Andrew Gordon said, "It will be a very different experience for drivers" because traffic flow will improve, curves will be more subtle and graceful and eastbound drivers will have great views of the Port of Oakland and the East Bay hills.
In fact, Gordon said the views will be so good that bridge officials are warning drivers to keep their eyes on the road and "keep the gawking for their passengers."
That's because the new span will have parallel side-by-side decks, in contrast to the current bridge, which has an eastbound lower deck and a
westbound upper deck, Gordon said.
"Driving will feel more wide open," he said.
The new span will have five lanes in each direction, as the current span does, but there also will be two shoulders in each direction, which means that stalls and accidents won't clog the bridge as often as they currently do, Gordon said.

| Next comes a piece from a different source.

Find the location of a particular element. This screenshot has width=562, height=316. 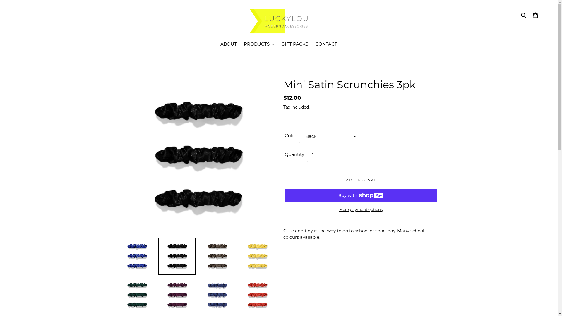

'More payment options' is located at coordinates (360, 209).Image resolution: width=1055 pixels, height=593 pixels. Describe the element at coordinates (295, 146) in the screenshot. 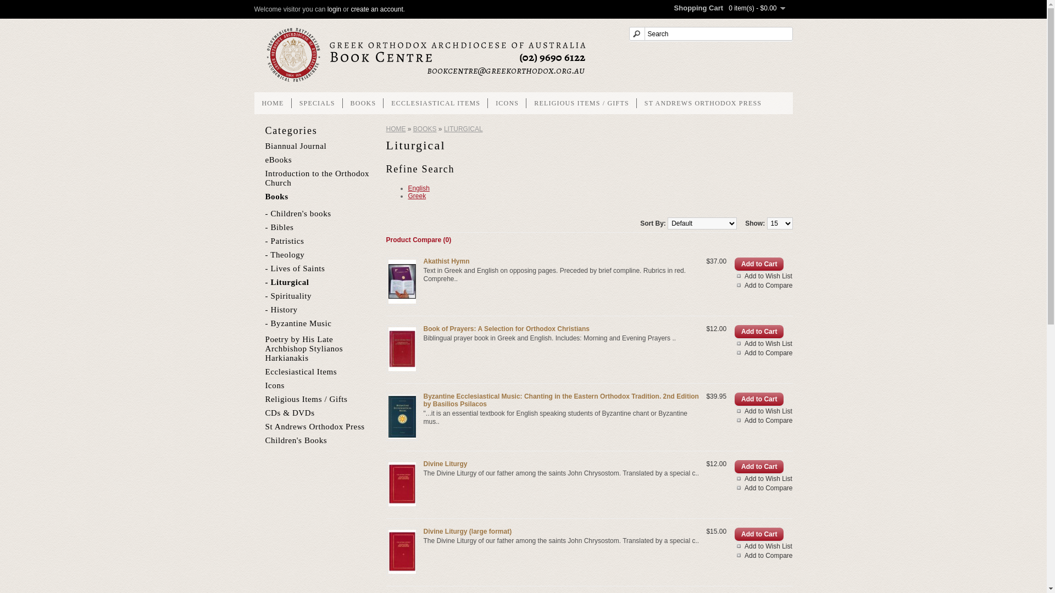

I see `'Biannual Journal'` at that location.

In addition, maintenance work on the bridge can be done without closing lanes, he said.
The main reason transportation officials have been building the new $6.4 billion span is that it will be seismically safer than the existing span, which opened in 1936 and had a deck collapse in the 1989 Loma Prieta earthquake.
Transportation officials have been planning for a long time to open the new span on Sept. 3 but that opening date was thrown in doubt in March when it was discovered that a significant number of 96 bolts that secure earthquake shock absorbers known as shear keys to the deck of the
bridge failed when they were tightened on a pier east of Yerba Buena Island.
The long-term solution to fixing the broken bolts is to cover them with an exterior saddle and cable system that is encased in concrete but that
work isn't expected to be completed until mid-December, Gordon said.
However, last week transportation officials approved a short-term fix that involved inserting large steel plates, known as shims, into each of
four bearings, enhancing their ability to safely distribute energy during an earthquake.
That work was completed over the weekend, Gordon said.
The entire Bay Bridge will be closed in both directions from 8 p.m. on Aug. 28 to 5 a.m. on Sept. 3, the day after Labor Day, to complete
additional work that must be completed before the new span can be opened to the driving public.
But Gordon said "none of the work will be challenging" and the work will be much less complicated than when the Bay Bridge was closed for construction work during previous Labor Day weekend closures in 2006, 2007 and 2009.
The work over Labor Day weekend primarily will involve paving, striping lanes and erecting barrier rails, Gordon said.
He said most of the work on the new eastern span will be on its eastern side, which is at the Oakland touchdown and the toll plaza, and its
western side, which at the Yerba Buena Island transition structure and the Yerba Buena Island Tunnel.
In addition, maintenance work will be performed on the western span, such as replacing lighting fixtures, cleaning and painting cables and repairing finger joints, Gordon said.
Describing the attitude of workers as they're putting the finishing touches on the new span, he said, "There's nervous energy but everyone is confident it will be done."